- Given task:
Extract every one of the rows below and reproduce each line verbatim.

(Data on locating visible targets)

* begin *

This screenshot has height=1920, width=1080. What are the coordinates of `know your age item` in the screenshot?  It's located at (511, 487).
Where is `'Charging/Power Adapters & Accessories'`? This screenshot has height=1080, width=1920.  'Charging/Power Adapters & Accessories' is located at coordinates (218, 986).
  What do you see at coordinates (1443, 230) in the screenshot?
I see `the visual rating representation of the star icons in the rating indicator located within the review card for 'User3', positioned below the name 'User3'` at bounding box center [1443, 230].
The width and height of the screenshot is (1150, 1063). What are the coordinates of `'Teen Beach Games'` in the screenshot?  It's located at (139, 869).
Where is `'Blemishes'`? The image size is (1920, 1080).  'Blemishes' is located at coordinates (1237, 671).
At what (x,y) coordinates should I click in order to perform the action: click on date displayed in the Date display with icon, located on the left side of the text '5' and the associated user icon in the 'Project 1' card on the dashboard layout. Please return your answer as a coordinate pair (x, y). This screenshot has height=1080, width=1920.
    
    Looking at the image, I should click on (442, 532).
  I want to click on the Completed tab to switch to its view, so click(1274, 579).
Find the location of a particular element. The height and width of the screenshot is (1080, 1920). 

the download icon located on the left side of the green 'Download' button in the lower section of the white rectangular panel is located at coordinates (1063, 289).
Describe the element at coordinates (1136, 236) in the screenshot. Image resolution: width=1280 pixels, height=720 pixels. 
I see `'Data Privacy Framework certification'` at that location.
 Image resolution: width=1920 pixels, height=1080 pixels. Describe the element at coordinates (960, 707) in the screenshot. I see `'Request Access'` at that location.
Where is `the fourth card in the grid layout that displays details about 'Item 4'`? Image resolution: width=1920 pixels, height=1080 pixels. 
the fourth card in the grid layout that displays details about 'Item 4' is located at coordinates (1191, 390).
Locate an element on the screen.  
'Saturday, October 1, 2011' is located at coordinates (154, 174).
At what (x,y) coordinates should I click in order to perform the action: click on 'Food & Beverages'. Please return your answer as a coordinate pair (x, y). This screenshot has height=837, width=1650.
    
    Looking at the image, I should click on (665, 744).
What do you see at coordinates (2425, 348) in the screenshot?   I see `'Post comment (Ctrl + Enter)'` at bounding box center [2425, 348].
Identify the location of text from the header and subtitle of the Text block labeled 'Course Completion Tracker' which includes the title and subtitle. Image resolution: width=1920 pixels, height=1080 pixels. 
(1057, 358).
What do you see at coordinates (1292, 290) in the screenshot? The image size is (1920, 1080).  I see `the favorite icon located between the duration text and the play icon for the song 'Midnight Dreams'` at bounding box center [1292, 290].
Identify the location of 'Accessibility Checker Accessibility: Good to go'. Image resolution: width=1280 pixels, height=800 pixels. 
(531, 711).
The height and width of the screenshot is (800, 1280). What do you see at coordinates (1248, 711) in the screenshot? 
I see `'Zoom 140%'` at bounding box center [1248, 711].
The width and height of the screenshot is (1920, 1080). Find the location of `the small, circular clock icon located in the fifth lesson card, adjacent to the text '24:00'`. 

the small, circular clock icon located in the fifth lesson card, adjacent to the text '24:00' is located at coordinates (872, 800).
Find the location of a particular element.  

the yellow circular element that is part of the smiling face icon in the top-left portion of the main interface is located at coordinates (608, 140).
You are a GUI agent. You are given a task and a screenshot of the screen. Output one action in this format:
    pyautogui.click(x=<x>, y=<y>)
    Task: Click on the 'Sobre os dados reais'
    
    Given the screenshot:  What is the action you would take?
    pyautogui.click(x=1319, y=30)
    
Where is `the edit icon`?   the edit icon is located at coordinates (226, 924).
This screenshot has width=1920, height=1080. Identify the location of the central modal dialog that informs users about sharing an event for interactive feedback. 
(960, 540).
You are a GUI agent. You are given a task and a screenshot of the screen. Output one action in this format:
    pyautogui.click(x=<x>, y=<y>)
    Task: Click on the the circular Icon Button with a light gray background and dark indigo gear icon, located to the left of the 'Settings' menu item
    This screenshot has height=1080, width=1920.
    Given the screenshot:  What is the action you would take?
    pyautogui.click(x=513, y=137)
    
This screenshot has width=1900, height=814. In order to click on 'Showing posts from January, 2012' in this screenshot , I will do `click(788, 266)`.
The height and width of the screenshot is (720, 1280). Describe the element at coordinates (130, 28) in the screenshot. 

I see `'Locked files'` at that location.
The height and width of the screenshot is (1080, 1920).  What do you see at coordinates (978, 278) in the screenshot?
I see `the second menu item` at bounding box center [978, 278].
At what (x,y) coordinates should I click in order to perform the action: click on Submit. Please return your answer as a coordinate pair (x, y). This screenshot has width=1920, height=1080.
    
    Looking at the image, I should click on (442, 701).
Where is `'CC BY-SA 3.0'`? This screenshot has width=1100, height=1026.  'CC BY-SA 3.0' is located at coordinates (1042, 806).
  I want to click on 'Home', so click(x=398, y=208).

* end *

- Response:
This screenshot has height=1920, width=1080. What are the coordinates of `know your age item` in the screenshot?  It's located at (511, 487).
Where is `'Charging/Power Adapters & Accessories'`? This screenshot has height=1080, width=1920.  'Charging/Power Adapters & Accessories' is located at coordinates (218, 986).
  What do you see at coordinates (1443, 230) in the screenshot?
I see `the visual rating representation of the star icons in the rating indicator located within the review card for 'User3', positioned below the name 'User3'` at bounding box center [1443, 230].
The width and height of the screenshot is (1150, 1063). What are the coordinates of `'Teen Beach Games'` in the screenshot?  It's located at (139, 869).
Where is `'Blemishes'`? The image size is (1920, 1080).  'Blemishes' is located at coordinates (1237, 671).
At what (x,y) coordinates should I click in order to perform the action: click on date displayed in the Date display with icon, located on the left side of the text '5' and the associated user icon in the 'Project 1' card on the dashboard layout. Please return your answer as a coordinate pair (x, y). This screenshot has height=1080, width=1920.
    
    Looking at the image, I should click on (442, 532).
  I want to click on the Completed tab to switch to its view, so click(1274, 579).
Find the location of a particular element. The height and width of the screenshot is (1080, 1920). 

the download icon located on the left side of the green 'Download' button in the lower section of the white rectangular panel is located at coordinates (1063, 289).
Describe the element at coordinates (1136, 236) in the screenshot. Image resolution: width=1280 pixels, height=720 pixels. 
I see `'Data Privacy Framework certification'` at that location.
 Image resolution: width=1920 pixels, height=1080 pixels. Describe the element at coordinates (960, 707) in the screenshot. I see `'Request Access'` at that location.
Where is `the fourth card in the grid layout that displays details about 'Item 4'`? Image resolution: width=1920 pixels, height=1080 pixels. 
the fourth card in the grid layout that displays details about 'Item 4' is located at coordinates (1191, 390).
Locate an element on the screen.  
'Saturday, October 1, 2011' is located at coordinates (154, 174).
At what (x,y) coordinates should I click in order to perform the action: click on 'Food & Beverages'. Please return your answer as a coordinate pair (x, y). This screenshot has height=837, width=1650.
    
    Looking at the image, I should click on (665, 744).
What do you see at coordinates (2425, 348) in the screenshot?   I see `'Post comment (Ctrl + Enter)'` at bounding box center [2425, 348].
Identify the location of text from the header and subtitle of the Text block labeled 'Course Completion Tracker' which includes the title and subtitle. Image resolution: width=1920 pixels, height=1080 pixels. 
(1057, 358).
What do you see at coordinates (1292, 290) in the screenshot? The image size is (1920, 1080).  I see `the favorite icon located between the duration text and the play icon for the song 'Midnight Dreams'` at bounding box center [1292, 290].
Identify the location of 'Accessibility Checker Accessibility: Good to go'. Image resolution: width=1280 pixels, height=800 pixels. 
(531, 711).
The height and width of the screenshot is (800, 1280). What do you see at coordinates (1248, 711) in the screenshot? 
I see `'Zoom 140%'` at bounding box center [1248, 711].
The width and height of the screenshot is (1920, 1080). Find the location of `the small, circular clock icon located in the fifth lesson card, adjacent to the text '24:00'`. 

the small, circular clock icon located in the fifth lesson card, adjacent to the text '24:00' is located at coordinates (872, 800).
Find the location of a particular element.  

the yellow circular element that is part of the smiling face icon in the top-left portion of the main interface is located at coordinates (608, 140).
You are a GUI agent. You are given a task and a screenshot of the screen. Output one action in this format:
    pyautogui.click(x=<x>, y=<y>)
    Task: Click on the 'Sobre os dados reais'
    
    Given the screenshot:  What is the action you would take?
    pyautogui.click(x=1319, y=30)
    
Where is `the edit icon`?   the edit icon is located at coordinates (226, 924).
This screenshot has width=1920, height=1080. Identify the location of the central modal dialog that informs users about sharing an event for interactive feedback. 
(960, 540).
You are a GUI agent. You are given a task and a screenshot of the screen. Output one action in this format:
    pyautogui.click(x=<x>, y=<y>)
    Task: Click on the the circular Icon Button with a light gray background and dark indigo gear icon, located to the left of the 'Settings' menu item
    This screenshot has height=1080, width=1920.
    Given the screenshot:  What is the action you would take?
    pyautogui.click(x=513, y=137)
    
This screenshot has width=1900, height=814. In order to click on 'Showing posts from January, 2012' in this screenshot , I will do `click(788, 266)`.
The height and width of the screenshot is (720, 1280). Describe the element at coordinates (130, 28) in the screenshot. 

I see `'Locked files'` at that location.
The height and width of the screenshot is (1080, 1920).  What do you see at coordinates (978, 278) in the screenshot?
I see `the second menu item` at bounding box center [978, 278].
At what (x,y) coordinates should I click in order to perform the action: click on Submit. Please return your answer as a coordinate pair (x, y). This screenshot has width=1920, height=1080.
    
    Looking at the image, I should click on (442, 701).
Where is `'CC BY-SA 3.0'`? This screenshot has width=1100, height=1026.  'CC BY-SA 3.0' is located at coordinates (1042, 806).
  I want to click on 'Home', so click(x=398, y=208).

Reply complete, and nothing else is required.